Sunday, May 23, 2010

Asinine Trophy Allergies

After watching Jonathan Toews treat the Clarence Campbell Trophy with all the warmth and appreciation one would give to a bag of Jungle's lung butter, I felt compelled to reset my feelings on the dumbest tradition in sports. The captains of the 2 NHL conference champions refusing to touch the conference trophies. They claim it's bad luck. It’s not the trophy they truly want. Blah blah blah. It's ridiculous.
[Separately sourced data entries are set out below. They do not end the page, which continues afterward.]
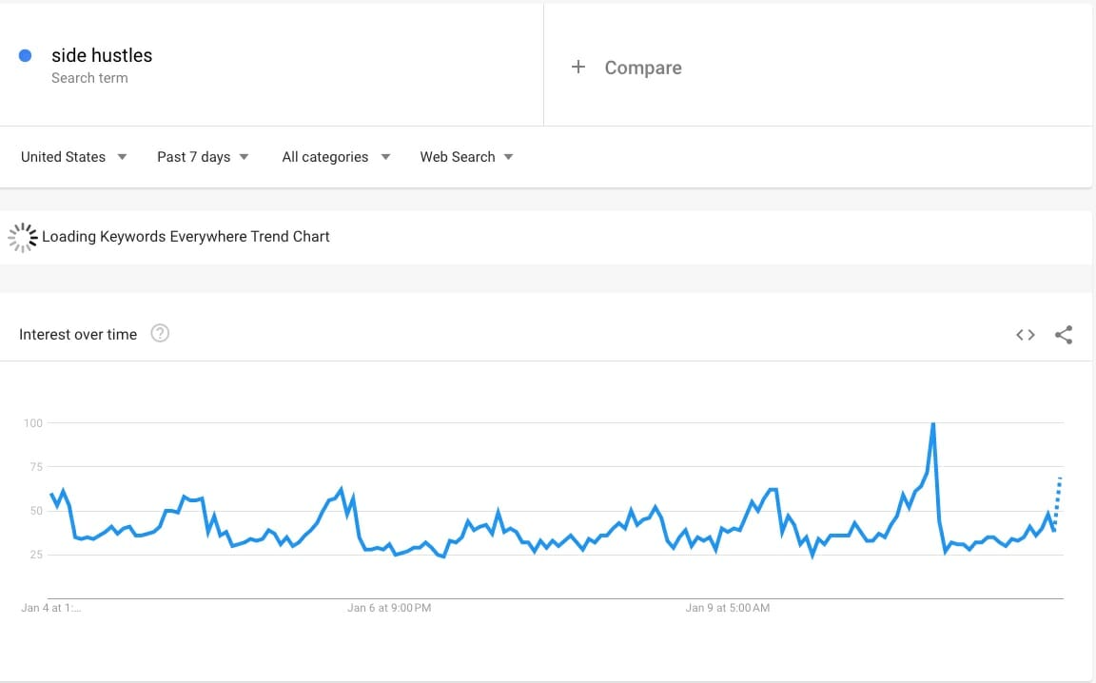Click the Loading Keywords Everywhere Trend Chart text

(x=186, y=237)
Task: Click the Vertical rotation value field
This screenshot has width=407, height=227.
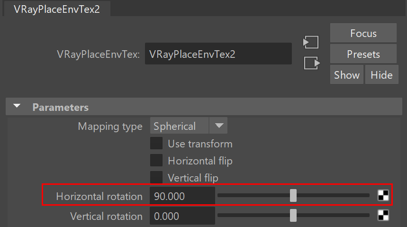Action: coord(182,216)
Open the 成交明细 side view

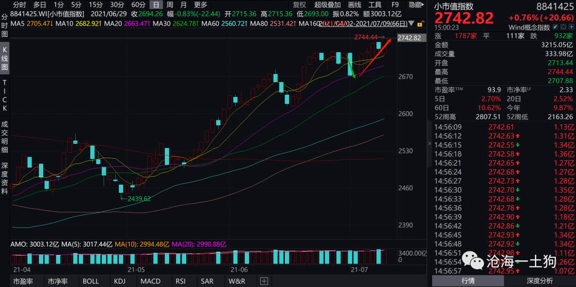click(x=5, y=134)
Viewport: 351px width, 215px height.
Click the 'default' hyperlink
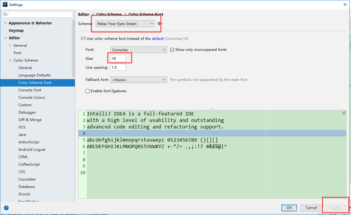tap(158, 38)
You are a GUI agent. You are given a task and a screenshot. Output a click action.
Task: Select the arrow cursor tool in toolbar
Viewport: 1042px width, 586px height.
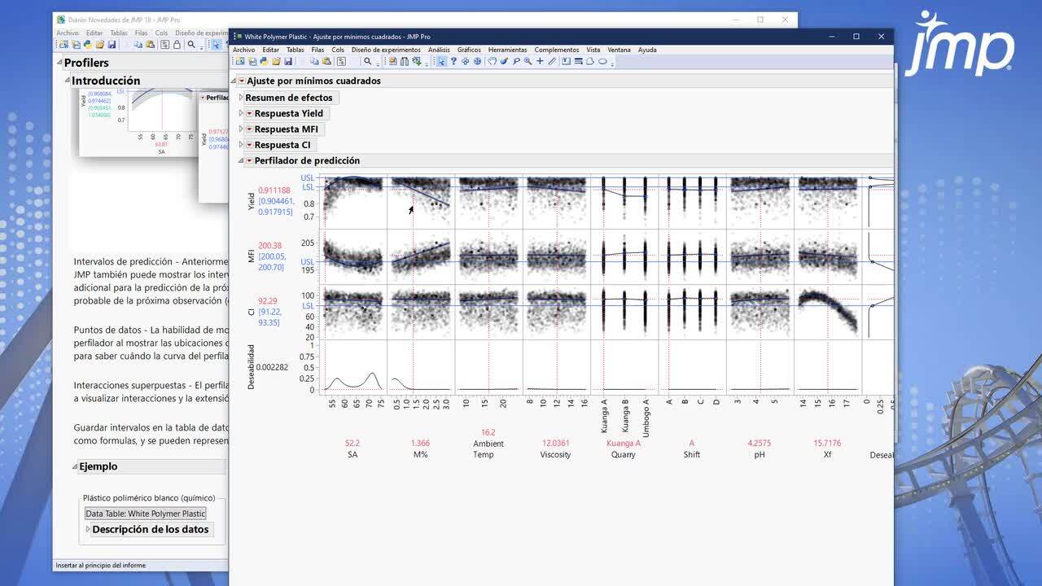click(440, 62)
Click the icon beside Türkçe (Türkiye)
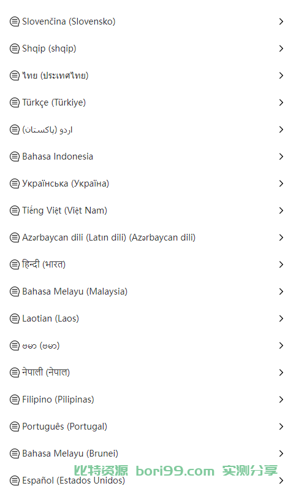Image resolution: width=296 pixels, height=494 pixels. [15, 102]
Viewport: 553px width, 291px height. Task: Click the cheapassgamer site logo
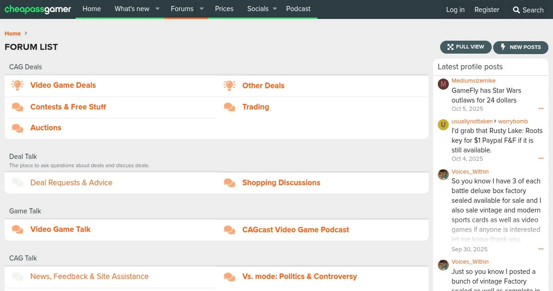[38, 9]
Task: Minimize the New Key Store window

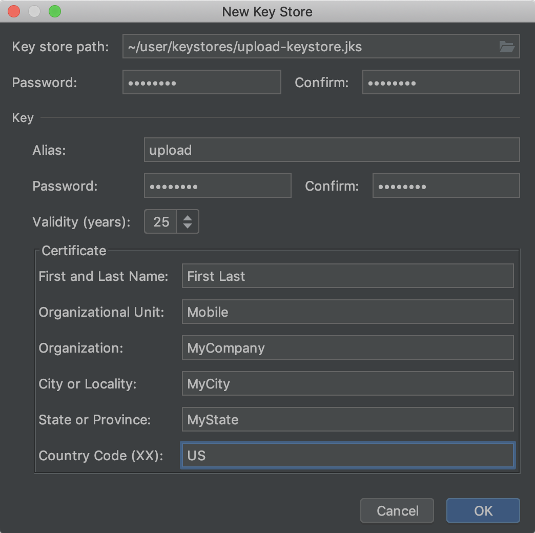Action: point(34,11)
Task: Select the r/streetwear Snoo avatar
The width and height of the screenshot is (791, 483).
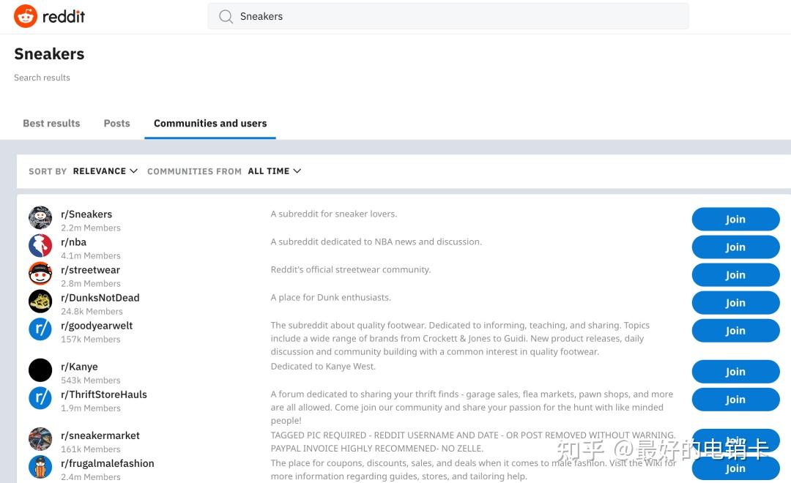Action: point(40,274)
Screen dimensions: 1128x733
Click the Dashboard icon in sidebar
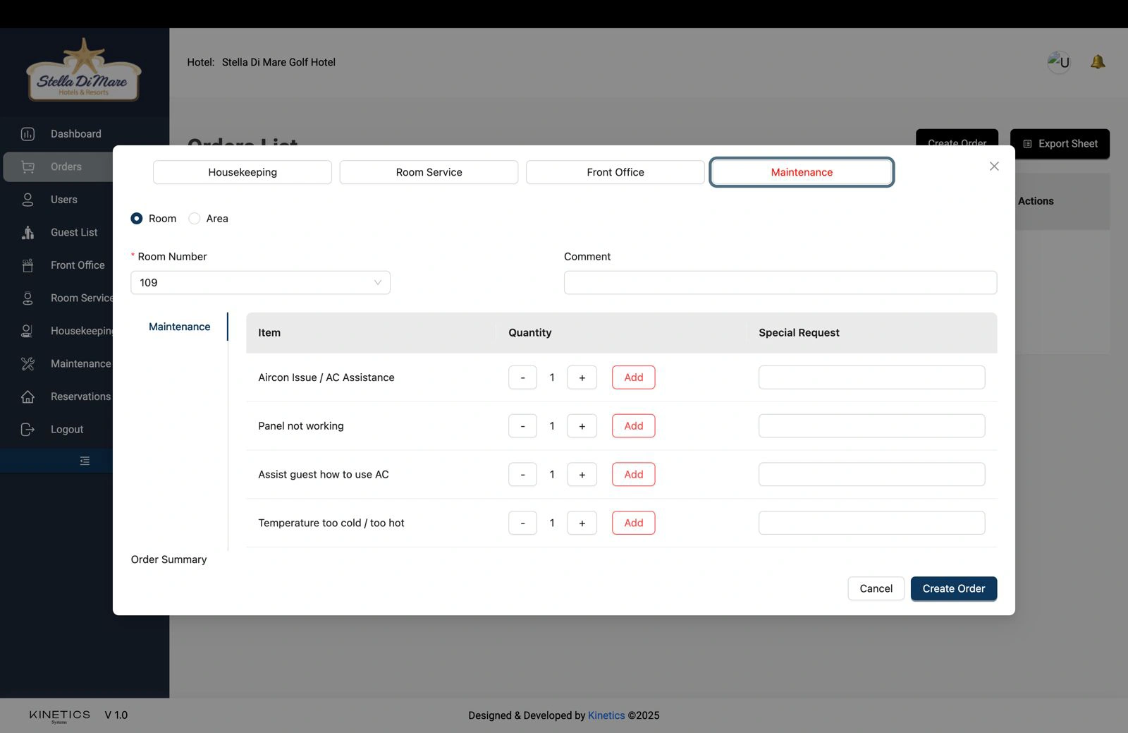coord(27,134)
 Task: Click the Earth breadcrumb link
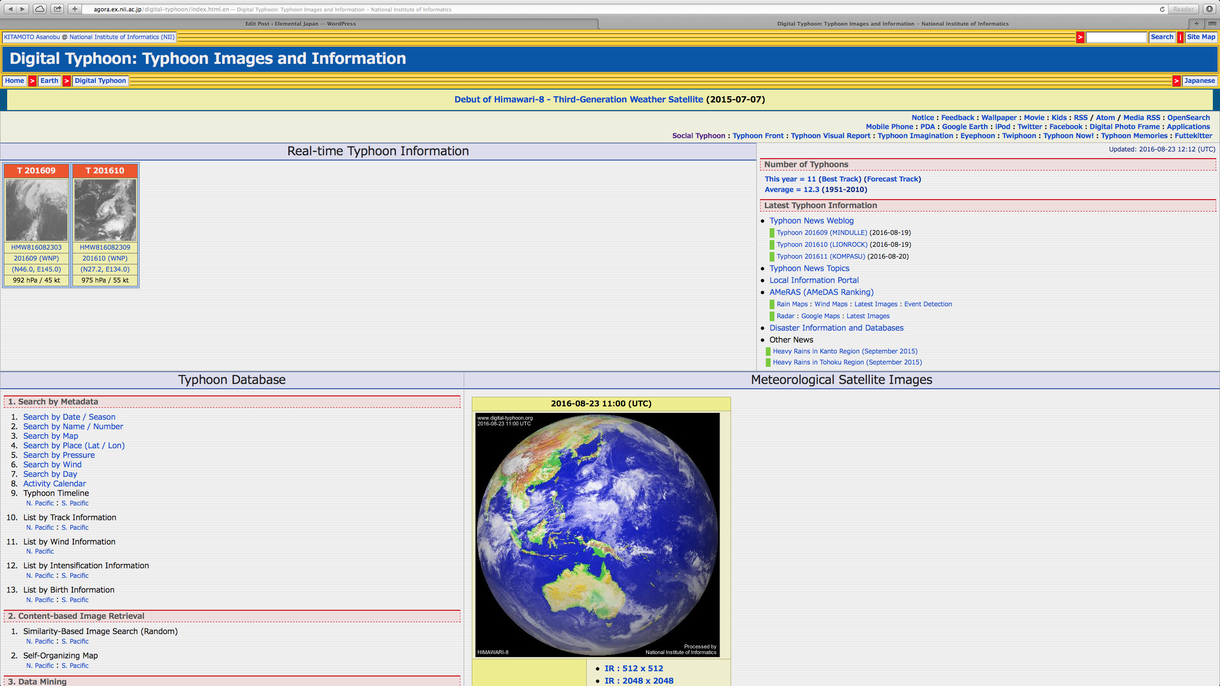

A conference title is a huge accomplishment. For most of the NHL’s history, grown men went bonkers because they had outduelled five other hockey teams to win the Cup. Wow. Five whole teams. Today's conference winners have just beaten out 14 other clubs. You have to celebrate that, don’t you? I’d be grabbing that trophy, doing laps, up into the stands, charging through the press box then swinging on a wire from the ceiling, spewing champagne everywhere, screaming, “Wooooooooooo!”But, no. They say it’s all bad luck.

To see if that's true, I did some intense research. Try to stay with me on this. The math gets a little tricky here. Most years, there are two teams who don’t celebrate their conference titles. My records tell me that not celebrating works an incredible 50 per cent of the time. The current failure rate of the superstition is also 50 per cent.Those are telling stats, indeed...and they're telling you, it's stupid not to celebrate.

Last year Sidney Crosby partied with Clarence. To paraphrase Crosby, "What did not touching it in 2008 get them?" Two weeks later, the Pens won it all. Toews, Captain Serious, completely missed that, I guess. He bought into the superstition tonight, treating it like it’s been lovingly slathered with anthrax. If the Flyers embrace the trophy tomorrow night, I'm taking them to win it all.